Source material =
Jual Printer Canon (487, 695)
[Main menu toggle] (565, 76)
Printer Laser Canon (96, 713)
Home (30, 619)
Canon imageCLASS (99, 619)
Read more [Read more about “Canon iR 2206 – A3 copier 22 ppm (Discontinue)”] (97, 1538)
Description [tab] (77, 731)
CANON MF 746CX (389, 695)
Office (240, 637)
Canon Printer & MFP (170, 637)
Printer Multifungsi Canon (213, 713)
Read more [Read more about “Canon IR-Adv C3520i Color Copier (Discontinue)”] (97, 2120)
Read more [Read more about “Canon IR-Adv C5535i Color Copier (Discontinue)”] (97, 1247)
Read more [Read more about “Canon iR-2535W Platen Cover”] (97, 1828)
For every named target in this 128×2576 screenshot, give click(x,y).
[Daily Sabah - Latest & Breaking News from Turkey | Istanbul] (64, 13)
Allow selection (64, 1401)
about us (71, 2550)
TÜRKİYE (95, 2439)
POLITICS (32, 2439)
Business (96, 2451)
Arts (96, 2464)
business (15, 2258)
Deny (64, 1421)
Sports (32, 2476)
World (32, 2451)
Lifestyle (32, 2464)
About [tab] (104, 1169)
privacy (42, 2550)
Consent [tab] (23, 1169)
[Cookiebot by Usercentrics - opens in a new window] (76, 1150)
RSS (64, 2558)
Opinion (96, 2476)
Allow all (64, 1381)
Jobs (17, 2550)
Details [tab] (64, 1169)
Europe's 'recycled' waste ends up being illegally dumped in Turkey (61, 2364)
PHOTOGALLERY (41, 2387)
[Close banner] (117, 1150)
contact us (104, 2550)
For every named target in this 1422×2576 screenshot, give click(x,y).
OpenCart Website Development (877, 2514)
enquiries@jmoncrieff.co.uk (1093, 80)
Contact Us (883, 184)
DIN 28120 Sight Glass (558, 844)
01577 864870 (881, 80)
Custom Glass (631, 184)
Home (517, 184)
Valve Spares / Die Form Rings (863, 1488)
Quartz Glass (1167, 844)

Written request =
Reproduce every line above word for word, with nothing added, dropped or changed.

Answer for the task =
Jual Printer Canon (487, 695)
[Main menu toggle] (565, 76)
Printer Laser Canon (96, 713)
Home (30, 619)
Canon imageCLASS (99, 619)
Read more [Read more about “Canon iR 2206 – A3 copier 22 ppm (Discontinue)”] (97, 1538)
Description [tab] (77, 731)
CANON MF 746CX (389, 695)
Office (240, 637)
Canon Printer & MFP (170, 637)
Printer Multifungsi Canon (213, 713)
Read more [Read more about “Canon IR-Adv C3520i Color Copier (Discontinue)”] (97, 2120)
Read more [Read more about “Canon IR-Adv C5535i Color Copier (Discontinue)”] (97, 1247)
Read more [Read more about “Canon iR-2535W Platen Cover”] (97, 1828)
For every named target in this 128×2576 screenshot, give click(x,y).
[Daily Sabah - Latest & Breaking News from Turkey | Istanbul] (64, 13)
Allow selection (64, 1401)
about us (71, 2550)
TÜRKİYE (95, 2439)
POLITICS (32, 2439)
Business (96, 2451)
Arts (96, 2464)
business (15, 2258)
Deny (64, 1421)
Sports (32, 2476)
World (32, 2451)
Lifestyle (32, 2464)
About [tab] (104, 1169)
privacy (42, 2550)
Consent [tab] (23, 1169)
[Cookiebot by Usercentrics - opens in a new window] (76, 1150)
RSS (64, 2558)
Opinion (96, 2476)
Allow all (64, 1381)
Jobs (17, 2550)
Details [tab] (64, 1169)
Europe's 'recycled' waste ends up being illegally dumped in Turkey (61, 2364)
PHOTOGALLERY (41, 2387)
[Close banner] (117, 1150)
contact us (104, 2550)
For every named target in this 1422×2576 screenshot, give click(x,y).
OpenCart Website Development (877, 2514)
enquiries@jmoncrieff.co.uk (1093, 80)
Contact Us (883, 184)
DIN 28120 Sight Glass (558, 844)
01577 864870 (881, 80)
Custom Glass (631, 184)
Home (517, 184)
Valve Spares / Die Form Rings (863, 1488)
Quartz Glass (1167, 844)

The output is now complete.